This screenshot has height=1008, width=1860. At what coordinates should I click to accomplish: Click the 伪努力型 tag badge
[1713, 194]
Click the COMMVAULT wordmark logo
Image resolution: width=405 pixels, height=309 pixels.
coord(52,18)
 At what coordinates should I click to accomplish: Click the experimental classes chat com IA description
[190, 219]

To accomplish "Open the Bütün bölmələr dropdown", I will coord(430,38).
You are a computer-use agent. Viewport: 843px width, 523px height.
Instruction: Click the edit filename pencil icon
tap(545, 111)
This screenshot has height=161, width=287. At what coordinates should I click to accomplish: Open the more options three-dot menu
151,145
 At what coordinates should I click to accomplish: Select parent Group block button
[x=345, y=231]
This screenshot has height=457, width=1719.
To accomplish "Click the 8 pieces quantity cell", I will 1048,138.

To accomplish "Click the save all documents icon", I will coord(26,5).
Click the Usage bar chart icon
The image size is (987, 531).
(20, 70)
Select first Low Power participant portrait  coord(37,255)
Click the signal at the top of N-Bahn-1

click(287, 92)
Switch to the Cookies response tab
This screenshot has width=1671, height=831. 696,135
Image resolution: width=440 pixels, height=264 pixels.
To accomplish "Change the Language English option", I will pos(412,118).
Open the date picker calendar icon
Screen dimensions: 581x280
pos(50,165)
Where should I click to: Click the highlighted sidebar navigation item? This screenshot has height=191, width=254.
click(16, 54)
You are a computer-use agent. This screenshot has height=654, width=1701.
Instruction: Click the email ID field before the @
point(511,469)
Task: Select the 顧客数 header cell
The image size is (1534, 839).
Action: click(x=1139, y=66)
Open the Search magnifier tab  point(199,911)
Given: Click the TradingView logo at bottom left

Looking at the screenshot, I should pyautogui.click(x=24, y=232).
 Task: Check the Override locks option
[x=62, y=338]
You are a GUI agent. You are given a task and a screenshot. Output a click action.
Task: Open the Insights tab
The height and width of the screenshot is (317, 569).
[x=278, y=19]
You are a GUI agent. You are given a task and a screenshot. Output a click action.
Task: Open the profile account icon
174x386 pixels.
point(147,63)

◆ ◆ ◆ ◆ ◆ ◆ ◆

Goal of the exercise: Which lines hold the string "computer"? Copy all of them from the data above.

Solution for this task:
You are a computer-use agent. Viewport: 843px width, 523px height.
You are a computer-use agent. This screenshot has height=654, width=1701.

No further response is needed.